TALEP KONUSU : İhtiyati Haciz
KARAR TARİHİ : 15.10.2021
KARAR YAZIM TARİHİ : 15.10.2021
İzmir 6. Asliye Ticaret Mahkemesinin 02.06.2021 tarih 2021/228 Esas sayılı ara kararı Dairemizce incelenmesi ihtiyati haciz isteyen davacı vekili tarafından istenmiş ve istinaf dilekçesinin süresi içinde verildiği anlaşılmış olmakla, üye … tarafından düzenlenen rapor dinlenip, dosya içerisindeki tüm belgeler okunup, incelendi.
GEREĞİ DÜŞÜNÜLDÜ :
DAVA : Davacı vekili, müvekkilinin dava dışı …’nin Bodrum Şubesi olan diyaliz merkezi işletmesine borç verdiğini, karşılığında 12.07.2019 düzenleme tarihli, 10/08/2019 vade tarihli 90.000,00 TL’lik senet aldığını, senet üzerinde borçlu olarak dava dışı … Bodrum Şubesi’nin imza ve kaşesinin bulunduğunu, dava dışı …’nin diyaliz işletmelerini 02.09.2019 tarihinde ruhsatını devretmek suretiyle davalı şirkete devrettiğini, müvekkilinin borç verdiği şubenin halihazırda davalı tarafından işletildiğini, TBK’nın 202. maddesi gereğince bir malvarlığını veya bir işletmeyi aktif ve pasifleri ile birlikte devralanın, bunu alacaklılara bildirdiği veya ticari işletmeler için Ticaret Sicili Gazetesinde, diğerleri için Türkiye genelinde dağıtımı yapılan gazetelerden birinde yayımlanacak ilanla duyurduğu tarihten başlayarak, onlara karşı malvarlığındaki veya işletmedeki borçlardan sorumlu olacağını, senet borçlusu …’nin Bodrum Şubesini devralan davalı şirketin devraldığı işletmenin borcundan müteselsilen sorumlu olduğunu iddia ederek, fazlaya ilişkin hakları saklı kalmak kaydıyla dava konusu kambiyo senedi üzerindeki miktarın bilirkişilerce yeniden hesaplattırılmak suretiyle davalıdan tahsiline, davalının mal kaçırma riskine binaen teminatsız olarak taşınır ve taşınmaz mal varlığı üzerine ihtiyati tedbir konulmasına karar verilmesini talep etmiştir.

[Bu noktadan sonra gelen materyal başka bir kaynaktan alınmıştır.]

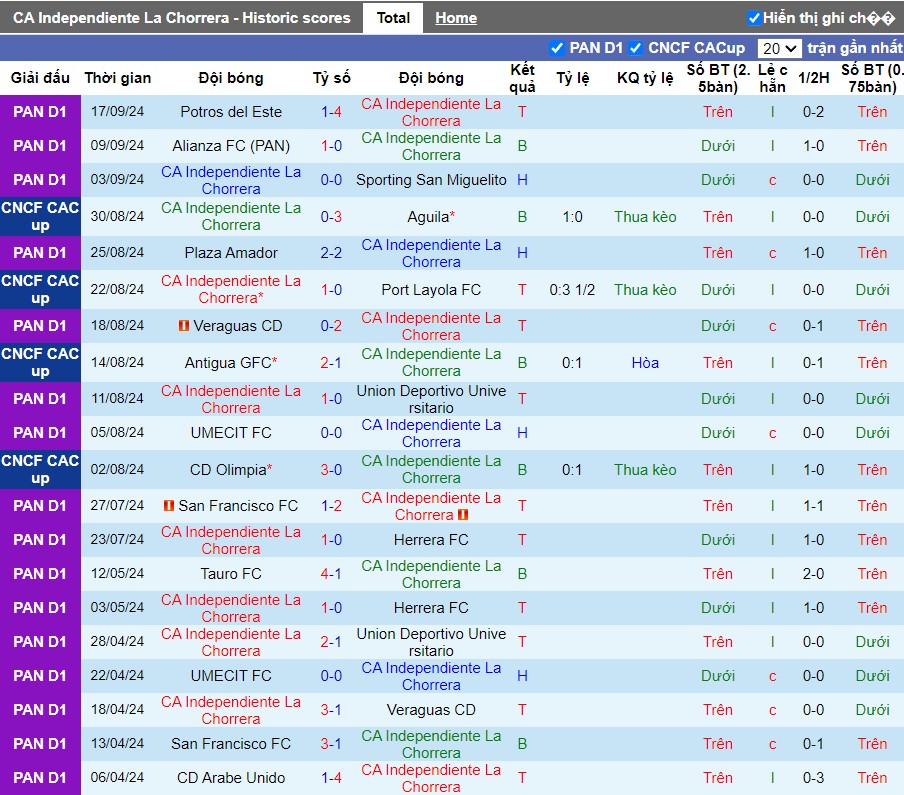
Task: Click the CNCF CACup league cell dated 30/08/24
Action: (40, 217)
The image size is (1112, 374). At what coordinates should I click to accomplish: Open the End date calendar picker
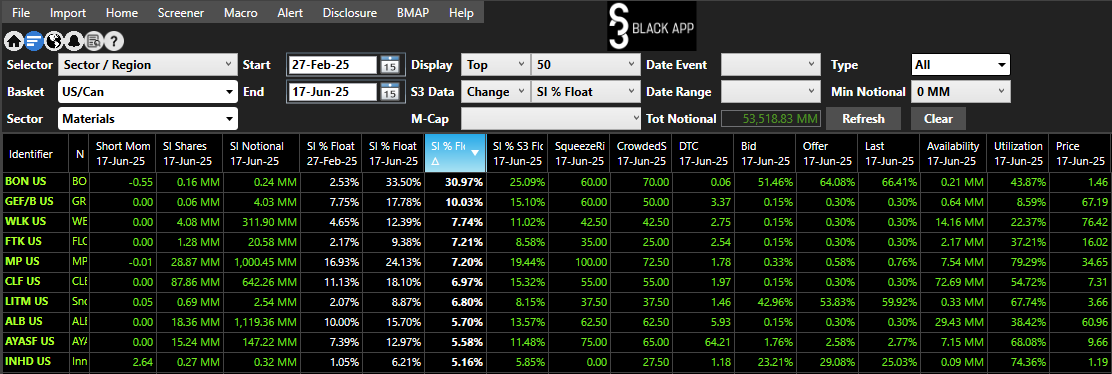389,92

İlk derece mahkemesince 16.04.2021 tarihli ara karar ile davacı vekilinin ihtiyati tedbir isteminin reddine karar verilmiştir.
Davacı vekili, 31.05.2021 tarihli dilekçesi ile, davalı şirketin Sağlık Bakanlığı’ndan almakta olduğu hakedişlerine, ruhsat devrini engellemek açısından işletme ruhsatları ile banka hesaplarının tümüne ve taşınır taşınmaz her türlü malvarlığına ihtiyati haciz konulmasını talep etmiştir.
İLK DERECE MAHKEMESİ ARA KARARININ ÖZETİ : İlk derece mahkemesince 02.06.2021 tarihli ara karar ile davanın alacaklı … ile borçlu … arasında düzenlenen 10.08.2019 vade tarihli, 90.000,00 TL bedelli senetten kaynaklı alacak iddiası olduğu, taraflar arasındaki senetten kaynaklı cari hesapların dava konusu edilebileceği ve bu şekilde taraflar arasındaki ihtilafın giderilebileceği, alacaklının borçludan 90.000,00 TL alacaklı olduğu iddiasının incelenmesinin yargılamayı gerektirdiği gerekçesiyle ihtiyati haciz talebinin reddine karar verilmiştir.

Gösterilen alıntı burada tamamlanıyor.